By Wesley Muhammad, PhD (c) 2012
The famed Egyptian scholar Taqī ‘l-Dīn Abu ‘l-‘Abbās Aḥmad b. ‘Alī al-Maqrīzī (d. 1364-1442) wrote an important work entitled Kitāb al-Nizāʿ wa ’l-takhāṣum fīmā bayn Banī Umayya wa-Banī Hāshim, “The Book of Contention and Strife between the Banū Umayya and the Banū Hāshim.” Written long after the fall of the Umayyads and the rise of the Abbasids, this work reflects the anti-Umayyad bias and polemic that was current in al-Maqrīzī’s day. Nevertheless, the work is equally critical of the Abbasids, as the author wrote long after the fall of that dynasty in 1258 CE. There is in this work a profoundly insightful and honest passage that affirms so many of the historical developments that I have been documenting, and al-Maqrīzī’s seems to share my evaluation of these developments. In the passage quoted below al-Maqrīzī discusses the influence on Islamic tradition of the Abbasid caliph al-Maʿmūn (reigned 813-833) and his successors al-Muʿtaṣim (r. 833-842), al-Mutawakkil (r. 847-861) and al-Mustaʿīn (r. 862-866).
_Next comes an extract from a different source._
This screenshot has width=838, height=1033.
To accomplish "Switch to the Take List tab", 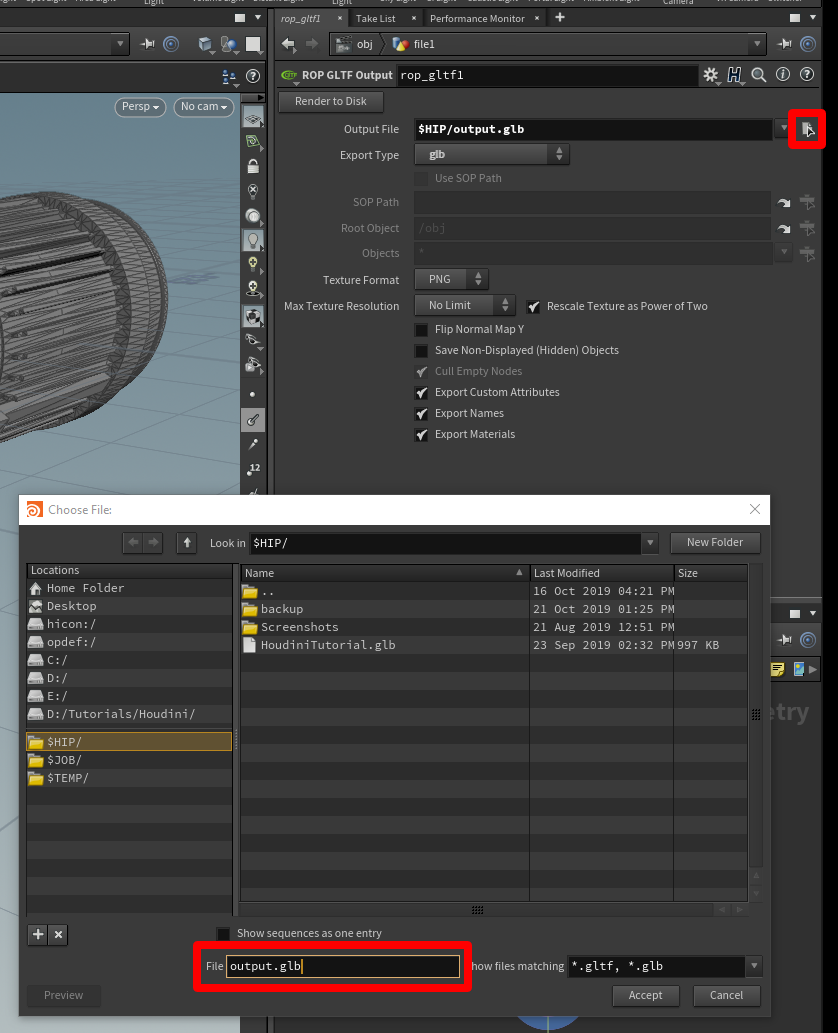I will click(375, 17).
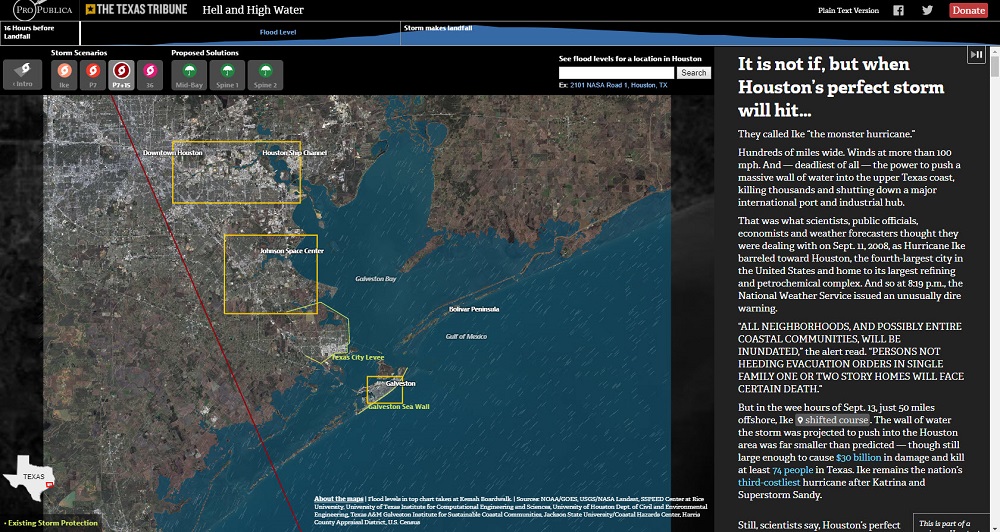The image size is (1000, 532).
Task: Toggle the P7+15 storm scenario
Action: pos(121,73)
“This fellow al-Maʿmūn …left one of the worst possible reputations in the whole history of Islam. This arose from the fact that he had books on philosophy translated into Arabic, to such a pitch that heretics and deviationists used them to pervert Islam and to trick the Muslims…He removed from the pay-registers the Arabs, the Messenger of God’s people, the race through whose agency God had established the religion of Islam…In their place, he relied on the Turks. He abandoned Arab dress and clothing, put a crown on his head and wore the dress of the Persians, that race which God had sent his prophet Muhammad to slay and to combat. With al-Muʿtaṣim, and through his deliberate agency, the rule of the Arabs came to an end; henceforth, during his reign and under his political regime, the Turks, upon whom the Messenger of God vowed to make war, assumed power. After him, they (viz. the Turks) secured an ascendency in all the lands. God gave the Turks dominion over al-Muʿtaṣim’s son, Jaʿfar al-Mutawakkil, so that they eventually murdered him. They also murdered al-Muʿtaṣim’s grandson, Aḥmad al-Mustaʿīn. They treated the religion of God as a plaything and established a reign of terror throughout all the provinces of the caliphate.”
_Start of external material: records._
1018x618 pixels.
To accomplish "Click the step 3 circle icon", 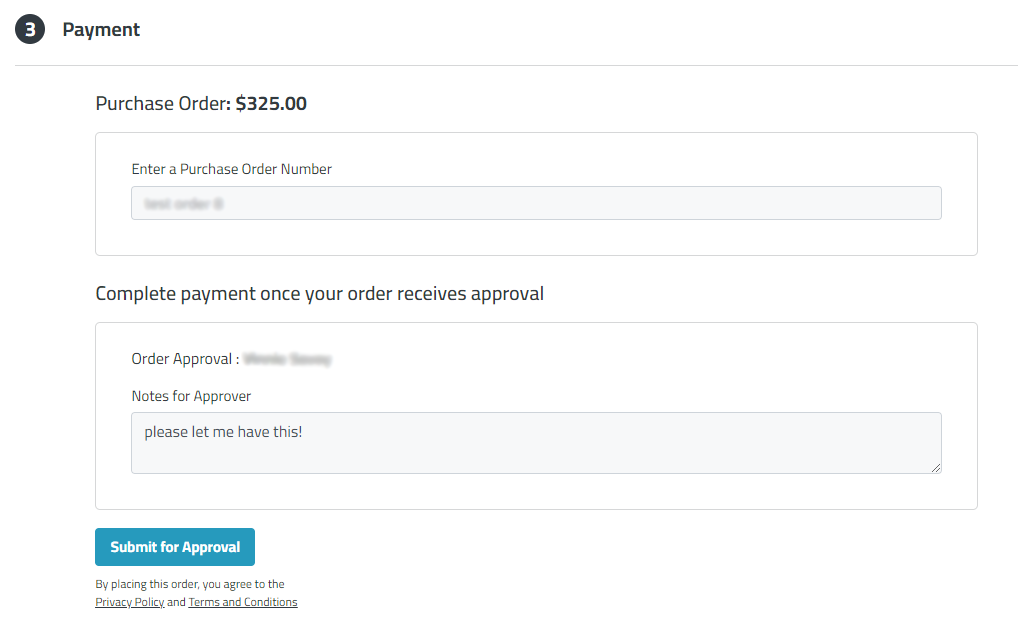I will 30,29.
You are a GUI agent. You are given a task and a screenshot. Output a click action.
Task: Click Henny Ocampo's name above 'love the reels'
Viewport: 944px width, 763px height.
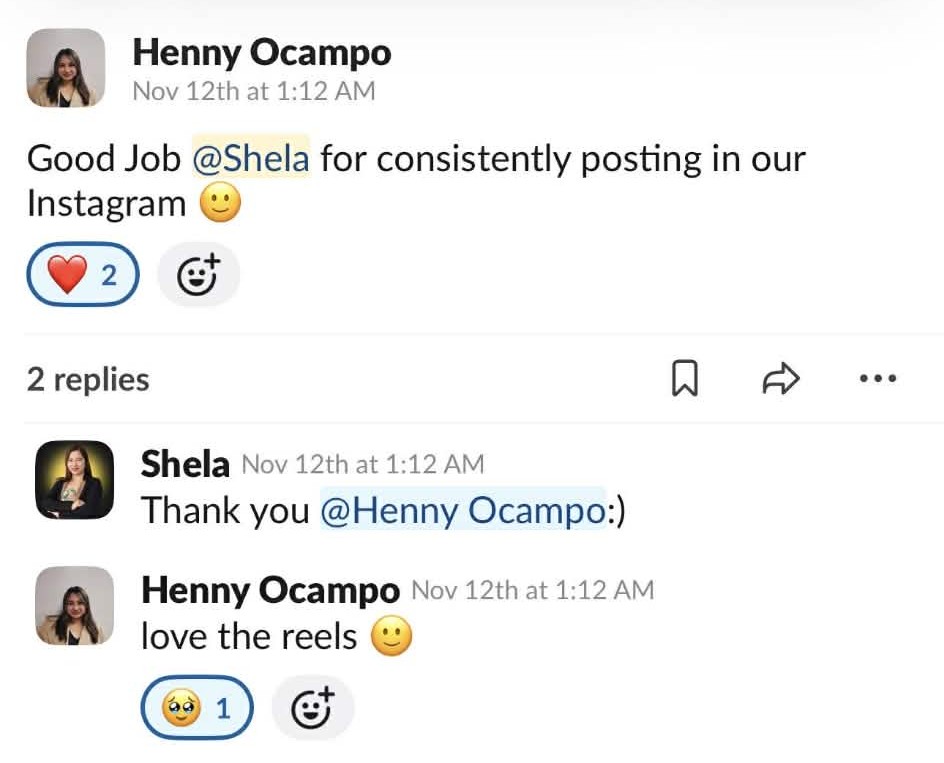click(269, 590)
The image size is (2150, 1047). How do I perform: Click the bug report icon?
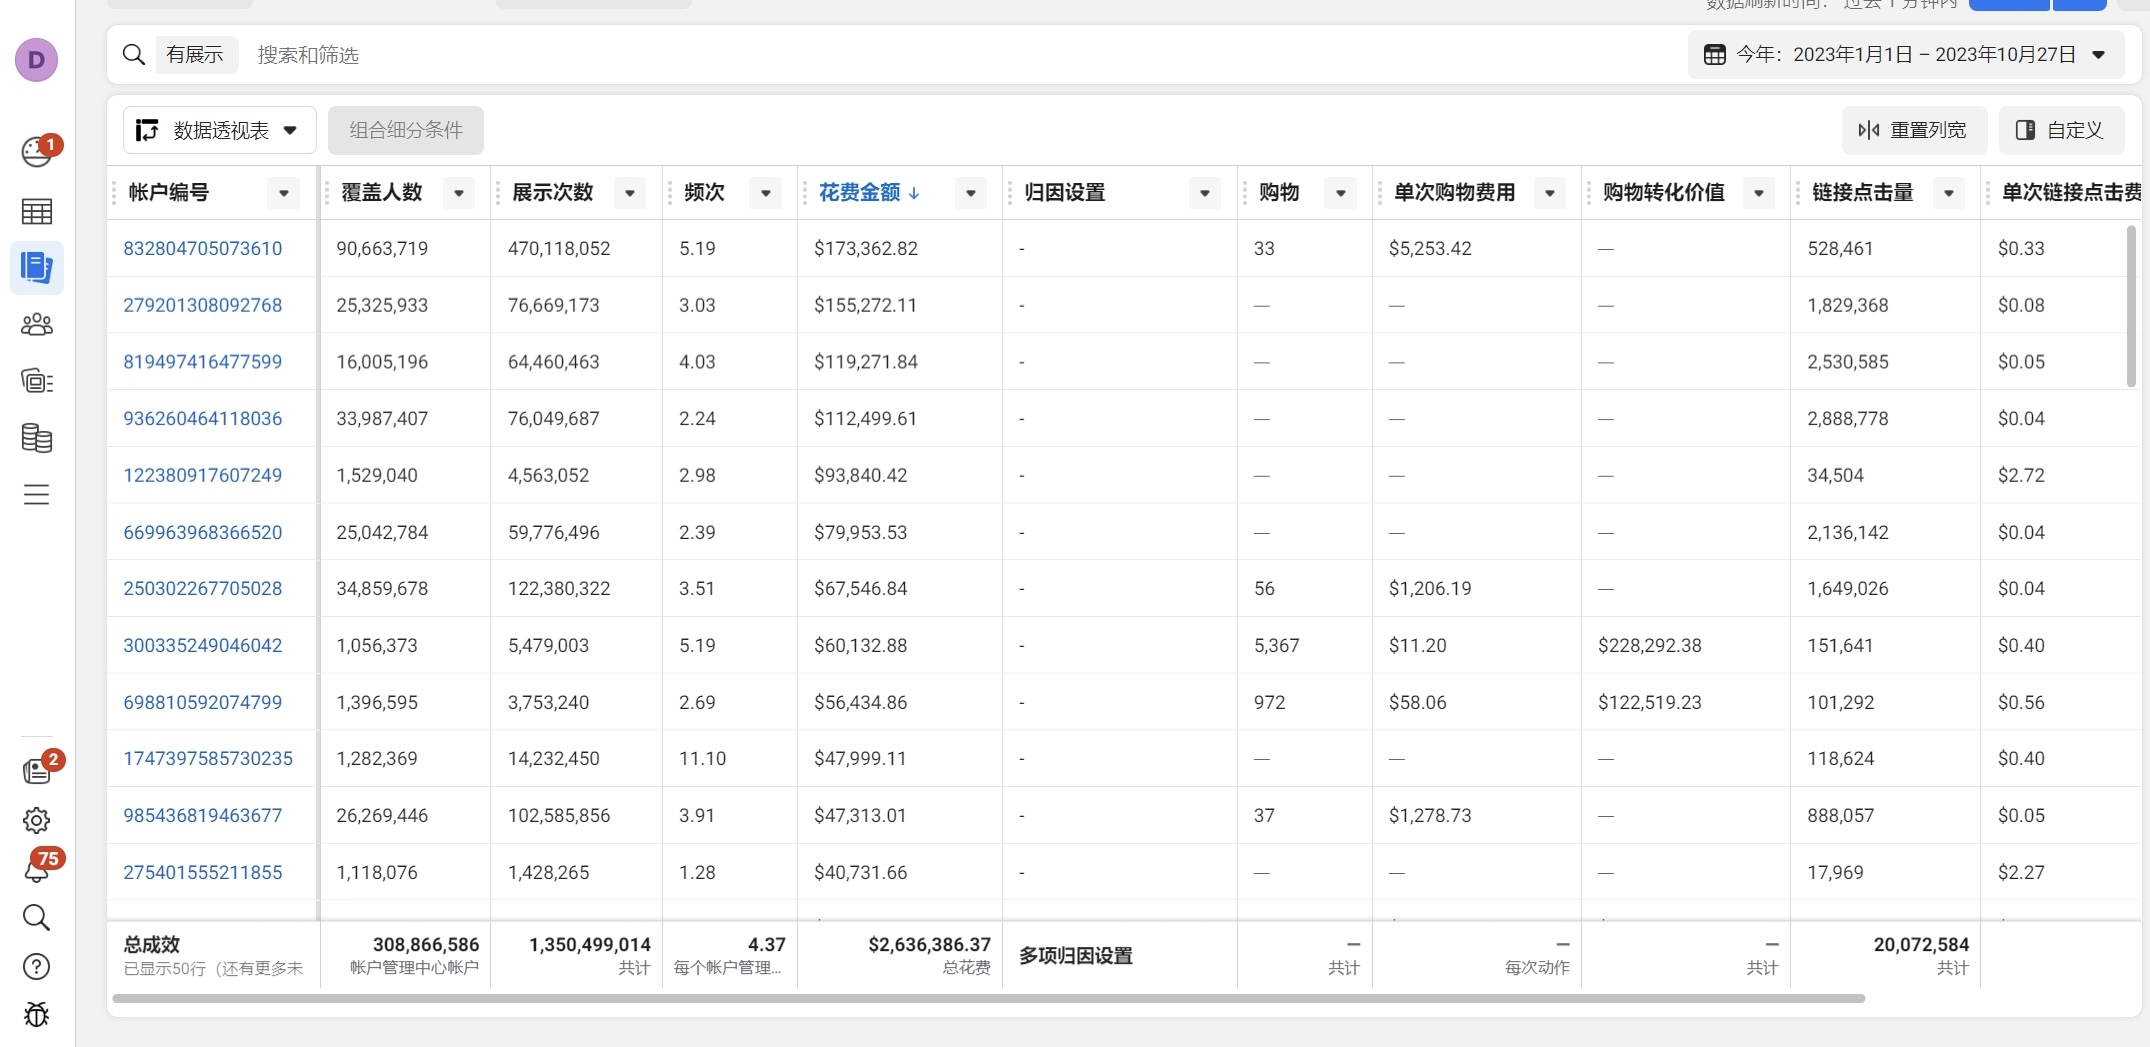(36, 1015)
In this brief quote al-Maqrīzī alludes to a number of critical developments within Islam during the Abbasid period (750 – 1258 CE):
1. Al-Maqrīzī notes the deleterious impact on Islamic tradition of al-Maʿmūn’s program to translate Greek philosophical works into Arabic and thus making them available to Muslim thinkers. The result has been the ‘Hellenization’ of Islam, i.e. the shaping of Islamic tradition by Greek philosophical ideas and arguments. The most damaging aspect of this ‘Hellenizing’ of Islamic tradition, as I have documented, was the eventual replacing of the anthropomorphic God of Prophet Muhammad and early Islam with the Platonic and Aristotelian ‘Spook God’ of Greek Philosophy and later Islam.
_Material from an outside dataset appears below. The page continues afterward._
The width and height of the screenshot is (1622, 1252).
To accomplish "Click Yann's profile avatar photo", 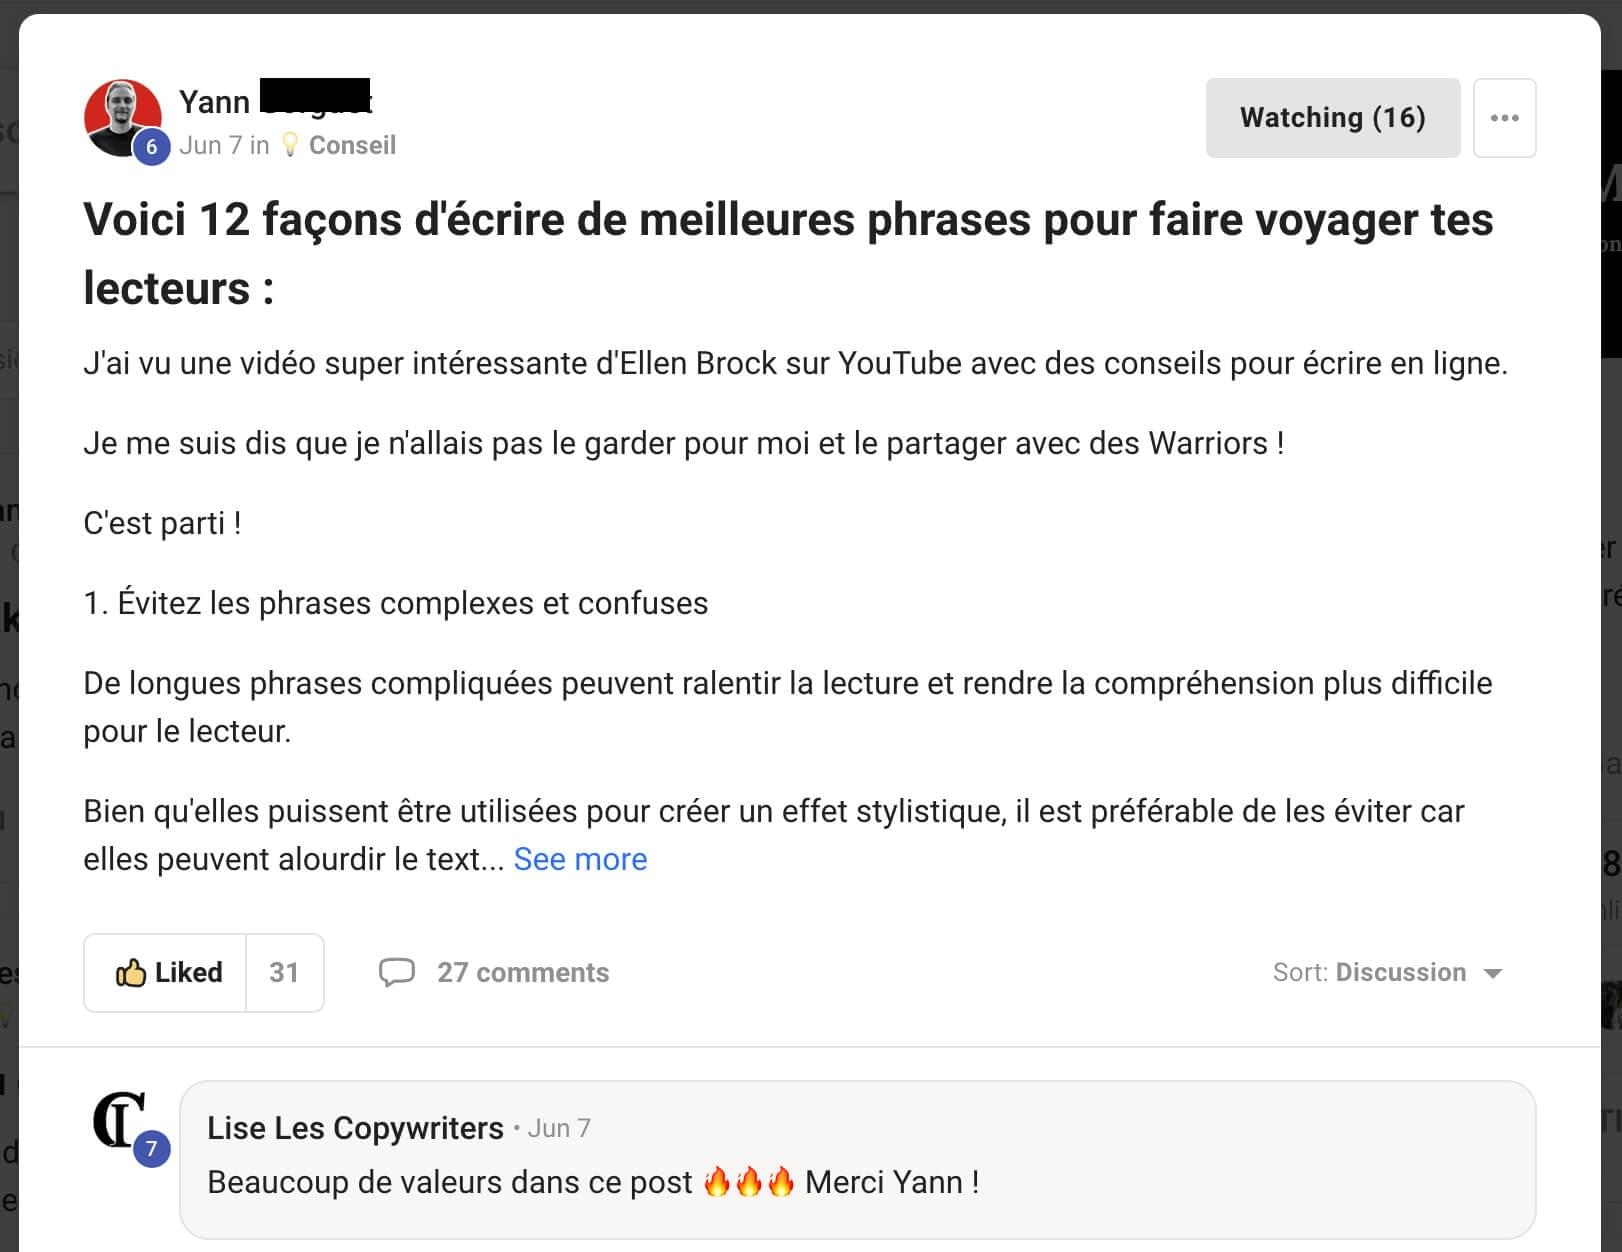I will click(122, 118).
2. Al-Maqrīzī alludes to the Fall of the Arabs: both al-Maʿmūn and al-Muʿtaṣim affected the final demise of the Arabs and the rise of the Turks. Here we thus have the early stages of the “De-Arabization” of Islam and its ‘Turkifaction’ and ‘Persianization’. Both of these processes constitute what I have called the ‘Aryanization’ of Islam, i.e. the later re-shaping of Islam by White (viz. Aryan) converts to Islam: the Persians, Turks, Byzantines, etc.
3. Next al-Maqrīzī makes a startling admission: that the Prophet Muhammad – whom we now know was a Black Arab – was sent by Allah to SLAY the Persians!!! Those who have followed my work know that Sassanian Persia was one of two pillars of White Supremacy in Late Antiquity, the other being the Byzantine Empire. The Black Arabs conquered and destroyed the Persian Sassanian Empire in 650. According to al-Maqrīzī the prophet Muhammad also vowed to make war with the Turks. This is an amazing matter-of-fact confession which suggests that Prophet Muhammad was an early warrior against White Supremacy.
4. According to al-Maqrīzī these transgressions against Islam by these Abbasid caliphs earned them the chastisement of Allah, who allowed these very Turks to gain tyrannical dominion over the caliphs, whom they eventually kill. The Turks, al-Maqrīzī notes, only superficially embraced Islam and treated the religion as a plaything.
These allusions within this important Classical Arabic text cohere with the reconstruction of Islamic history as I have been documenting it, ma sha Allah.